Though the revenues from R&D services are flowing in primarily from engineering, the scope for research may be the kicker that will lead to non-linear growth in the long run. The company has been creating a set of licensable IPs (intellectual property) in the area of Ultra Wide Band and Bluetooth that can have good revenue potential and can be leveraged across other areas such as storage networking, data networking or multimedia.

Good client relationships: The company has forged fairly strong relationships with Fortune 500 clients and worked with some of them for several years. In 2005-06, its key clients included AIG, United Technologies, Avis, LSI Logic, Symantec, Unilever and Volvo. As MindTree plans to deepen its relationships with existing customers through cross-selling opportunities, its long association with some of these clients should work to its advantage. Quite a few of these clients have consciously chosen mid-size firms such as MindTree for greater attention and flexibility that they can offer.

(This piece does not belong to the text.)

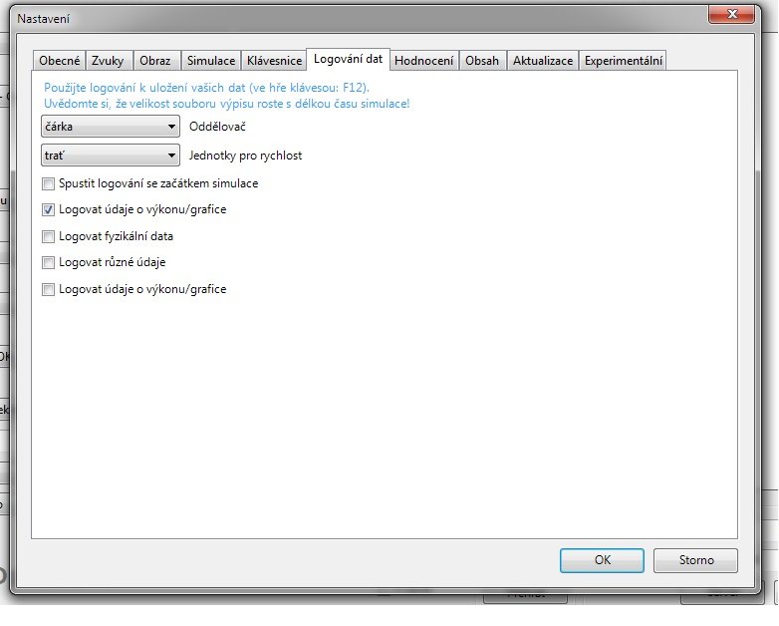
Task: Show the Aktualizace tab
Action: (x=543, y=61)
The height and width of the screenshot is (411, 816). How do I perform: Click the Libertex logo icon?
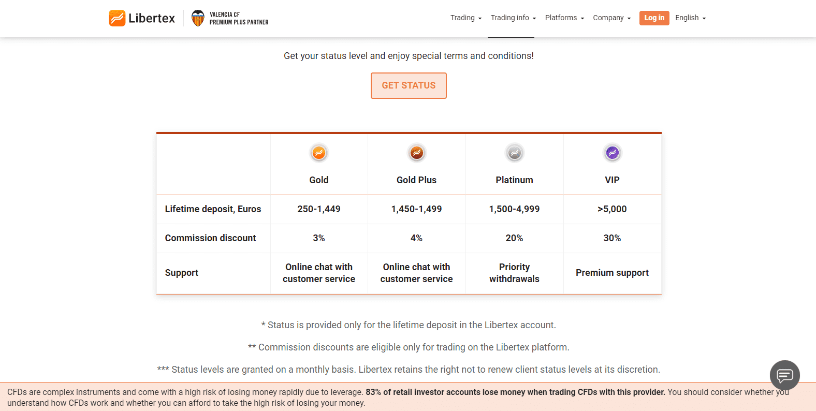point(117,18)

Fair geographic spread: Two key geographies, the US and Europe, account for more than 85 per cent of the revenues of MindTree. For 2005-06, the US accounted for 61 per cent and Europe 22.6 per cent of revenues, with Asia-Pacific (including India) contributing the balance. With sales offices in locations across the globe, MindTree may be well positioned to pursue growth opportunities as they emerge.

Sound financials: Crossing the $100-million mark in revenues in 2005-06, with revenues at Rs 448 crore and post-tax earnings of Rs 54 crore, MindTree stands on a fairly strong financial footing. The steady uptick in operating margins over the past three years is an encouraging trend. The operating margins of 18.3 per cent for the nine months ended December 2006 are in line with comparable mid-size peers. With return on shareholders funds in the 30-40 per cent range, the company appears to be on a good growth platform.

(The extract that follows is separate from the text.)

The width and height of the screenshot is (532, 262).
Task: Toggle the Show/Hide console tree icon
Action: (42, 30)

The risks and challenges that the company remains exposed to are:

Scalability and competition: With multinationals such as IBM and Accenture establishing a firm footprint in India and frontline players using their scale and size to good advantage in mid-to-large-size deals, of $50-200 million, mid-size players such as MindTree will find the going challenging.

Client concentration: For 2005-06, the top five and top ten clients accounted for 38 per cent and 52 per cent of revenues respectively. The contribution of its top five clients has been coming down over the years.

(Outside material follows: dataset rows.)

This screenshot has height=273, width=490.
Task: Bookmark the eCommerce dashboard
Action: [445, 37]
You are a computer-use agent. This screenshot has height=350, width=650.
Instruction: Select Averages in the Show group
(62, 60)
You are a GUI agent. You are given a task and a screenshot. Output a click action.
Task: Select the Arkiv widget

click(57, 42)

In relative terms, the contribution of top five clients is lower than some of its mid-size peers that are anchored to a key client. However, the company remains vulnerable to vendor consolidation in some of its mature relationships with Fortune 1000 customers and also to billing rate pressures in commoditised application maintenance relationships.

Attrition and acquisition risks: Mid-size players such as MindTree are far more vulnerable to risks surrounding high attrition and wage inflation. With frontline IT companies hiring aggressively, retention of employees is proving to be a huge challenge. Though MindTree has grown its employee strength from 441 in 2000-01 to 3,128 in 2005-06, the next phase of growth could prove to be the most challenging.

Though well placed to make acquisitions for growth, the risks of integration are quite high. It has put through two acquisitions — of ASAP Solutions and Linc Software — over the past couple of years. In the case of ASAP Solutions, it is facing a dispute that has been referred for arbitration.

Objects of the offer: The offer proceeds of Rs 205-230 crore are to be used to fund a new development centre in Chennai for Rs 120.7 crore, prepay loans of Rs 18.77 crore and general corporate purposes, the balance.

The book running lead managers are Kotak Mahindra Capital and JM Morgan Stanley. The offer opened on February 9 and closes on February 14.